# Do any live steam engines have insulated wheels?



## TOM_1/20.3 (Mar 28, 2013)

Hi,
I have an inside DCC layout. Power to the rails needed for turnouts etc.
Are there any smaller starter engines that have insulated wheels to allow them to run on the tracks when the power is on?
Thanks
TOM


----------



## steamtom1 (Jan 2, 2008)

Roundhouse Engineering offers insulated wheels as an option on at least some of their locomotives, and best of all, they all "_*Run like a Roundhouse*_".

A quote from the Roundhouse website FAQs...

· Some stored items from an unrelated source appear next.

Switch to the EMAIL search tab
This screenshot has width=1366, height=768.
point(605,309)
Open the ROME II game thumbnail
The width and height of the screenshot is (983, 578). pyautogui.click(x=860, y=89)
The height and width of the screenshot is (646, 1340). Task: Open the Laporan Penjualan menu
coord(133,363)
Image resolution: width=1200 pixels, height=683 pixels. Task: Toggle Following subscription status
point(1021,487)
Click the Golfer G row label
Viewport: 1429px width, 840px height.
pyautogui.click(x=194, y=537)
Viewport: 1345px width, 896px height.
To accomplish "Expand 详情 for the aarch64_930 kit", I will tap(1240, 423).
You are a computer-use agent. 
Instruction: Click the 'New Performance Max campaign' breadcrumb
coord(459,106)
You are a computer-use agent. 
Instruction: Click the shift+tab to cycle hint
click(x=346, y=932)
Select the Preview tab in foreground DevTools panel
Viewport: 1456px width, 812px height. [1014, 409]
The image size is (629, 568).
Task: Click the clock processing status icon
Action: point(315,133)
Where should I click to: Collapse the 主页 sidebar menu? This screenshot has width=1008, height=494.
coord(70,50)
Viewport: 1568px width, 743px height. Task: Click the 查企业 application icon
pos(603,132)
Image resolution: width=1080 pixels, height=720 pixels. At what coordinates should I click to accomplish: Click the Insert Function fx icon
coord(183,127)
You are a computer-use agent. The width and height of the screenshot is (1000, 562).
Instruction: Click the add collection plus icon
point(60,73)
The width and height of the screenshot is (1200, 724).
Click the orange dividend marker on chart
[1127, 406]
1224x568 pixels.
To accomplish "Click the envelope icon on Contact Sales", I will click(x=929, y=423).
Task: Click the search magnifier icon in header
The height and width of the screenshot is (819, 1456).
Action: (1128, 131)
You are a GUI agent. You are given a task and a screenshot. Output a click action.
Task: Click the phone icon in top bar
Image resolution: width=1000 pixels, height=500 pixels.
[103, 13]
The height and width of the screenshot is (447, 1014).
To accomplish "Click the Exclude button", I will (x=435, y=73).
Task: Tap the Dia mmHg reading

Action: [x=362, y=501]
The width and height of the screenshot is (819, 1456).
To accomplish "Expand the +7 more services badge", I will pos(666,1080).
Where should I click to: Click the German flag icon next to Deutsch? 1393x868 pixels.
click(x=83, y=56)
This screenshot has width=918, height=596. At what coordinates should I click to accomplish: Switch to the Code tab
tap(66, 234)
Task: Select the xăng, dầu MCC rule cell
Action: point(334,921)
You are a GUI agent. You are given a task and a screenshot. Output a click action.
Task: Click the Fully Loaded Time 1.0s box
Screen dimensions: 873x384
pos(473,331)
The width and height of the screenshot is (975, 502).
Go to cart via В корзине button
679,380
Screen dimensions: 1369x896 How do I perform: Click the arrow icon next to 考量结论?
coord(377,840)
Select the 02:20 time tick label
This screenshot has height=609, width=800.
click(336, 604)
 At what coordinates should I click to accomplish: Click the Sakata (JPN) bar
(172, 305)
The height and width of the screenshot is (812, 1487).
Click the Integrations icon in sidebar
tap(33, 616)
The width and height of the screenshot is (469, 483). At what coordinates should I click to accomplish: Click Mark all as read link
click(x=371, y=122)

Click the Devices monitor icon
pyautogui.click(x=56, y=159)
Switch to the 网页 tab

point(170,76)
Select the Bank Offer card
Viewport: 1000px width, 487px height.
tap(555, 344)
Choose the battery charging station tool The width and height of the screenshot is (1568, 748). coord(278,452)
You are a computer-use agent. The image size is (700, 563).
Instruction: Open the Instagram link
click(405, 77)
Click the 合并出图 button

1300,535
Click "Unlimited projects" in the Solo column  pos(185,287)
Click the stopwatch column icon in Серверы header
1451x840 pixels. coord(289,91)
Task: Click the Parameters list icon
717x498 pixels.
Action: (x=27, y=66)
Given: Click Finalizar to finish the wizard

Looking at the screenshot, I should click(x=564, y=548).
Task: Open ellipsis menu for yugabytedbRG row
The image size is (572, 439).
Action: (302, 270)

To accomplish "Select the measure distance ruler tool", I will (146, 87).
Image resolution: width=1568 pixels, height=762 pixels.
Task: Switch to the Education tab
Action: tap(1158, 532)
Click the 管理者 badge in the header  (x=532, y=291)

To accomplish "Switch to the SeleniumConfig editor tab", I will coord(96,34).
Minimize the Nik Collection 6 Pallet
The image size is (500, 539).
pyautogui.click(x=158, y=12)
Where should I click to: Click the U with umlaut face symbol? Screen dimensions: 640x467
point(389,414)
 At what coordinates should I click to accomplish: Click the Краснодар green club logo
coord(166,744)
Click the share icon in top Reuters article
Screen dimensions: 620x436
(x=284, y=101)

"Can I run steam engines along side my electric ones?* 

Insulated wheels are fitted as standard on certain models and are an optional extra on others, but not 'basic series' models, so you can operate ROUNDHOUSE steam locomotives on the same track as your electric trains without shorting out the system.
Because a working steam engine exhausts a certain amount of water and oil from the chimney, track cleaning may be required a little more frequently but this does not normally cause a problem."
*


----------



## redbeard (Jan 2, 2008)

Hi Tom,

I can only reply about what I am familiar with, Ruby drivers are NOT insulated. I have built 4 locos from three Ruby kits and they were not insulated. Since most steamers are driven with side rods, the wheels would have to be insulated between the wheel and the "tire". The driver I used to cast my drivers for my Heisler had a thin plastic or maybe epoxy layer between the wheel and the tire. (but I can't remember what brand the engine was) 
Larry


----------



## BigRedOne (Dec 13, 2012)

Roundhouse also solves the problem of potentially shorting the track through the siderods and valve gear, because they drive through the axels due to the outside-frame design.


----------



## chuck n (Jan 2, 2008)

This may seem a dumb question, but are you thinking about running live steam indoors? Or are you planning to move outdoors? Chuck


----------



## placitassteam (Jan 2, 2008)

Running indoors should not be a problem as they wouldn't put out any more pollution than burning a few candles. Just make sure you don't start any fires outside of the locomotive and it would be a good idea to have a fire extinguisher handy. I have run mine on rollers in the shop many times with no problems.


----------



## llynrice (Jan 2, 2008)

Once, my friend Larry Green came over and ran one of his engines while I was running my GS5. About the time we shut down the carbon monoxide detector began to scream. Small engines run for a limited amount of time indoors seem not to be a problem. But serious long runs with big engines can be problematic.


----------



## Dr Rivet (Jan 5, 2008)

I have participated in indoor running sessions in Canada with Aster alcohol fired locos that lasted for as much as three or four hours. The fumes from the unburned alcohol was far more of a problem than anything else. 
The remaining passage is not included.